[Items stored from a collection]
--- START ---

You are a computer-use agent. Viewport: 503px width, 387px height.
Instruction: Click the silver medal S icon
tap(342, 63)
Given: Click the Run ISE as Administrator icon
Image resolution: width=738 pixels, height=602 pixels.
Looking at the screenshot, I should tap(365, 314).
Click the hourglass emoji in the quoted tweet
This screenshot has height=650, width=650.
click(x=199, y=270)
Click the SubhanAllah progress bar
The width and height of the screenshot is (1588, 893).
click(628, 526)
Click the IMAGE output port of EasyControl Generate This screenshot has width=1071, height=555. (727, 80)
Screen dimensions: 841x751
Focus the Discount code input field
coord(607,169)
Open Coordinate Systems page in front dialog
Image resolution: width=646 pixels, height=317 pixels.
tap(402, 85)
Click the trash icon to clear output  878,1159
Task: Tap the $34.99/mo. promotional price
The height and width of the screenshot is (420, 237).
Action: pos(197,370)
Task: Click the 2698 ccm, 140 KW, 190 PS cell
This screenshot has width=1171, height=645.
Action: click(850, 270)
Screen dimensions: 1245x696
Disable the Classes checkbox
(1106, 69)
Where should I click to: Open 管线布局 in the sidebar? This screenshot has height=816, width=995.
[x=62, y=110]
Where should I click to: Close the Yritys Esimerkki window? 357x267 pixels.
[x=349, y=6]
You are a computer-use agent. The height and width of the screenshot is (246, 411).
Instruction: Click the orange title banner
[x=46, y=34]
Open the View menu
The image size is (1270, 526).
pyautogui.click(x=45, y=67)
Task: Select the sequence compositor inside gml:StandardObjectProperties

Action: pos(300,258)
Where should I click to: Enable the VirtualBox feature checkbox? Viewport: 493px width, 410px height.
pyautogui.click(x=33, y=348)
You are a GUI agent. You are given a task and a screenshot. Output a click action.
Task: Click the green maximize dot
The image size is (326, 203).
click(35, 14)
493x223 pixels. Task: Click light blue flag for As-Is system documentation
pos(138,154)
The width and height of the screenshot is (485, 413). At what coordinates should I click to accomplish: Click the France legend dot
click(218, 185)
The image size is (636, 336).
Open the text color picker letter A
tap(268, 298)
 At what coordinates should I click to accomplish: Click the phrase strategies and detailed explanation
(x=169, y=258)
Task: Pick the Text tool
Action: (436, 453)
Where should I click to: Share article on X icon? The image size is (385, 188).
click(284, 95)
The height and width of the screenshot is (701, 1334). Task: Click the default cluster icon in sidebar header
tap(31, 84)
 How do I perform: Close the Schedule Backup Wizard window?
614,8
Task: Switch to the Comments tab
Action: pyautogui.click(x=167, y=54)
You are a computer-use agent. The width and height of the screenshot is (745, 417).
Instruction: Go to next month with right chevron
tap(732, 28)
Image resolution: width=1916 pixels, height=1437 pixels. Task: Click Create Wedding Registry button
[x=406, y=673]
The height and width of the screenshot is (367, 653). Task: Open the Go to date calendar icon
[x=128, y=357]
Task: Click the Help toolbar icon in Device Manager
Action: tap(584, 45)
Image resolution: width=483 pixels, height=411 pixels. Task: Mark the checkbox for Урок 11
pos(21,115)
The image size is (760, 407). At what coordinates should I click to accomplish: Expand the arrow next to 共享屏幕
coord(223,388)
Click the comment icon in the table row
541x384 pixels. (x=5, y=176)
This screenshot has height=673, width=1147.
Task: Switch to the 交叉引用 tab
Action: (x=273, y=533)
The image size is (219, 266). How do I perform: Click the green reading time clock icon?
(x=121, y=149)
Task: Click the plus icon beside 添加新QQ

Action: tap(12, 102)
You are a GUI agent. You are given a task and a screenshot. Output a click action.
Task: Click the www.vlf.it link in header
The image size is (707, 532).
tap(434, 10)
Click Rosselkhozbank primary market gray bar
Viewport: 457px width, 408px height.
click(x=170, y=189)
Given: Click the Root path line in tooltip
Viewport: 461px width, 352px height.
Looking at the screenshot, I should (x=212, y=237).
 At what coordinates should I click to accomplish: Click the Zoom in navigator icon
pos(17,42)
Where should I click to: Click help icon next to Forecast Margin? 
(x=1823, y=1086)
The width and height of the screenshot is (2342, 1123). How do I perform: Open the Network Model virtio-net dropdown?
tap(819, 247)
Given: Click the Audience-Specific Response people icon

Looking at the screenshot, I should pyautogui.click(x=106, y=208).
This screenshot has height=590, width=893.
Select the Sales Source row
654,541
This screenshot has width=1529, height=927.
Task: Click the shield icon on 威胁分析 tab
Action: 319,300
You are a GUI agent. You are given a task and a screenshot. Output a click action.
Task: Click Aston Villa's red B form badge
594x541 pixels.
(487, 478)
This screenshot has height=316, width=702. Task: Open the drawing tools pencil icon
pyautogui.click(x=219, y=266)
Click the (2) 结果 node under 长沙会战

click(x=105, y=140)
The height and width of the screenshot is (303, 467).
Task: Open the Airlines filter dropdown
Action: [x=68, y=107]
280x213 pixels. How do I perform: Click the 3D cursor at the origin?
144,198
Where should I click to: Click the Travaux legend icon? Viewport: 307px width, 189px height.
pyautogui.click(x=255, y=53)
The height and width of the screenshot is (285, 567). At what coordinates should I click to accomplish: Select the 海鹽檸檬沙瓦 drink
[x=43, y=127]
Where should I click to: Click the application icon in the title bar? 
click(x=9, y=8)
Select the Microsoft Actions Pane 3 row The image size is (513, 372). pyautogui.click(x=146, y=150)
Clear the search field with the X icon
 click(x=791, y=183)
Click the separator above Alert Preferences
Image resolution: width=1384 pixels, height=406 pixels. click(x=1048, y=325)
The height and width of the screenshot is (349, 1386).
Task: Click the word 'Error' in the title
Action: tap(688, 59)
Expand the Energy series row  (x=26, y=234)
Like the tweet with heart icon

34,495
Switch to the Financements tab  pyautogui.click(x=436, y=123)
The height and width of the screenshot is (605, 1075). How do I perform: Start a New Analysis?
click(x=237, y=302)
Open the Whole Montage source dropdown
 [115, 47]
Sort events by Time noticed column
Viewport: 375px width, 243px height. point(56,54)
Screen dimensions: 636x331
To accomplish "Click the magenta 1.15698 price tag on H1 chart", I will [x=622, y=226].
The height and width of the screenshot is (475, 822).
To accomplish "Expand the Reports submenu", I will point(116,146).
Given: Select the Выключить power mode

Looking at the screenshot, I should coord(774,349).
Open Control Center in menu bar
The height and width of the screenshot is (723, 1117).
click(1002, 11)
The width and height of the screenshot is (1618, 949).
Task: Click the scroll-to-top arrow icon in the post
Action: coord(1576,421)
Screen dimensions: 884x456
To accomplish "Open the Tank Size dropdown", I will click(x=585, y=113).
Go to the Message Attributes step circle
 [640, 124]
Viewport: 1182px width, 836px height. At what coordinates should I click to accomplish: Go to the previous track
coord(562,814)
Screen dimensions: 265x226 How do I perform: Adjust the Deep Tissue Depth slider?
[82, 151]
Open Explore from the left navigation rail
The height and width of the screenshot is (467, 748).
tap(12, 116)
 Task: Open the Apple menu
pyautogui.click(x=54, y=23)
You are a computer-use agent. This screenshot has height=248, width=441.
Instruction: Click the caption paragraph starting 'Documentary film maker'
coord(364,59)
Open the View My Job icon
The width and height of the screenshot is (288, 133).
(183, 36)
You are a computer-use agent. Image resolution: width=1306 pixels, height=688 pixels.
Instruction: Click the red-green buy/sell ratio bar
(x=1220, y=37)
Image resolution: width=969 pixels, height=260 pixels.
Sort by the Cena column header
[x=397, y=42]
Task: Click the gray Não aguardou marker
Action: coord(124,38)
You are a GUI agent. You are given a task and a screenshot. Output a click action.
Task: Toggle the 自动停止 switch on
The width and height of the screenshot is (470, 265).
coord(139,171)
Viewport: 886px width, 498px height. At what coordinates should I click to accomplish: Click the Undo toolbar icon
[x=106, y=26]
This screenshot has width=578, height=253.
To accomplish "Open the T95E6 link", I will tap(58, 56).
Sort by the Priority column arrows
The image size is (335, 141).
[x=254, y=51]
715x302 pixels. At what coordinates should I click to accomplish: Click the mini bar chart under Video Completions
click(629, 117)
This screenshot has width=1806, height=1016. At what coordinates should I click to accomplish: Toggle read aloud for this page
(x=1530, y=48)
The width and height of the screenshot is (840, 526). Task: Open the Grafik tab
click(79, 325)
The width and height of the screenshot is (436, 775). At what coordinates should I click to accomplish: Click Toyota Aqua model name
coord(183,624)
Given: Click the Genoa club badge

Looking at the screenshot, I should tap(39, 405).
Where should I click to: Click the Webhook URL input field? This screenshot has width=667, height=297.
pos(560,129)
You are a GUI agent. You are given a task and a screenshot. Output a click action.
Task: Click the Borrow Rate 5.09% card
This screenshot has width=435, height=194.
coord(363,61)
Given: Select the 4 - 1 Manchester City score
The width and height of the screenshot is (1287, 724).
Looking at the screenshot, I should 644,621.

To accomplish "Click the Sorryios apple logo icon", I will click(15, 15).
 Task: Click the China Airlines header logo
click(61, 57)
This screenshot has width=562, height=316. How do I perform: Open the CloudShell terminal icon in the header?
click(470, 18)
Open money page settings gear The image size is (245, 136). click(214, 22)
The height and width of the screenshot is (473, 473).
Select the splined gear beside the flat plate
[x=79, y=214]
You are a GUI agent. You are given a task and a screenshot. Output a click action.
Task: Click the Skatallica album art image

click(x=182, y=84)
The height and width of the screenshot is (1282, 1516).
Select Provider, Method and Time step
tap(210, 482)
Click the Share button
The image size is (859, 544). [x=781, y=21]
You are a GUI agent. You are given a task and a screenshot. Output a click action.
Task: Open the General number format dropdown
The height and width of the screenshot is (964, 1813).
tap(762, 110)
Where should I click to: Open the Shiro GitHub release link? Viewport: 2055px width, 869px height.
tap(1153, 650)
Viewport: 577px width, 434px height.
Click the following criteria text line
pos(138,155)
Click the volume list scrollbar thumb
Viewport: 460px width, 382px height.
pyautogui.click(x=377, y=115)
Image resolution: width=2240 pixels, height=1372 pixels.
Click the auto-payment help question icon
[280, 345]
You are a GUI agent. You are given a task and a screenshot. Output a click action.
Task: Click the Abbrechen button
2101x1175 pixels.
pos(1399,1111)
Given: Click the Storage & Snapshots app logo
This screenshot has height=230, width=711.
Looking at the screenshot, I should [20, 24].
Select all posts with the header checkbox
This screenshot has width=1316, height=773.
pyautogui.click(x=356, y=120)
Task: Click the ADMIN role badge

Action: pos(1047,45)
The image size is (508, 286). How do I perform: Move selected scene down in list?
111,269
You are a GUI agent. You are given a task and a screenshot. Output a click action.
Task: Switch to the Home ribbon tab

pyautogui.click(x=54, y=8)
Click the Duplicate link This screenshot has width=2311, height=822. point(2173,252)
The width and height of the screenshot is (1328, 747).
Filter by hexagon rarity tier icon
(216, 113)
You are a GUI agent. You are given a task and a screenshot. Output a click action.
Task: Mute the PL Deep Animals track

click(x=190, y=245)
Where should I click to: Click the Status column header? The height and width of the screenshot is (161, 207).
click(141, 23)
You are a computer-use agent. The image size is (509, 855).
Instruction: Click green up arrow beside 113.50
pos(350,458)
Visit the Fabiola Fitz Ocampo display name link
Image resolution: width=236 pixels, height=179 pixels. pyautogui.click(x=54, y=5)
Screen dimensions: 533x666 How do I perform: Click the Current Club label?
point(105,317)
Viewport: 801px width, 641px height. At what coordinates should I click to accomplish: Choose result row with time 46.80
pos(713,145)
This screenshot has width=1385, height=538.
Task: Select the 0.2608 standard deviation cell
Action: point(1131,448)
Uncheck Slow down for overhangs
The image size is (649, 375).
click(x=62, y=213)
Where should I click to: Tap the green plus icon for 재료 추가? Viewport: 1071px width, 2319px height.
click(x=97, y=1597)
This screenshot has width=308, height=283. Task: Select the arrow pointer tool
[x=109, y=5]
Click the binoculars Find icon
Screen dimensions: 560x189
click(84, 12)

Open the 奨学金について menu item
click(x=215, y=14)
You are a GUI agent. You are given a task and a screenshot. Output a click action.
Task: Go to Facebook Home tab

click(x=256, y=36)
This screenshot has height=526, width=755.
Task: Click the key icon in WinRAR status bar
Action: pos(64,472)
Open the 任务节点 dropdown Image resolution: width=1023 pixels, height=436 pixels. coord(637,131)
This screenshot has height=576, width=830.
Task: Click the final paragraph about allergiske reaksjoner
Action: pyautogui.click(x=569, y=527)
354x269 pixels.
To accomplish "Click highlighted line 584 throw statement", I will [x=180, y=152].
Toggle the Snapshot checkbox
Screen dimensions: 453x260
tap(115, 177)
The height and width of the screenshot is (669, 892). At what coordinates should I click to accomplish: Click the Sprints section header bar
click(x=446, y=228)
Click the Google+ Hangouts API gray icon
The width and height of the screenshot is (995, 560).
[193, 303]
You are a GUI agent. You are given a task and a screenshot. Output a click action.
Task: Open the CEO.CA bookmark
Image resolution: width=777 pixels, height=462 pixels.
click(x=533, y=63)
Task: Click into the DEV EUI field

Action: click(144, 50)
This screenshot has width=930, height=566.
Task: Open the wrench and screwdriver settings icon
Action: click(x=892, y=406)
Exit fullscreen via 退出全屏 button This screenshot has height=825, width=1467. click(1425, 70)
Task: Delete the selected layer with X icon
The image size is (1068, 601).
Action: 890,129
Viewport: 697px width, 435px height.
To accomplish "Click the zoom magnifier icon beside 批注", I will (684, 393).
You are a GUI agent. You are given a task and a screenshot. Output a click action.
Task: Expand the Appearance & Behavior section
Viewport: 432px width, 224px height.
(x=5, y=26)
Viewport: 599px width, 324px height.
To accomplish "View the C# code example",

--- END ---

__Written request__: Return every line above that contains the word "Sort".

__Completed task__:
Sort events by Time noticed column
Sort by the Cena column header
Sort by the Priority column arrows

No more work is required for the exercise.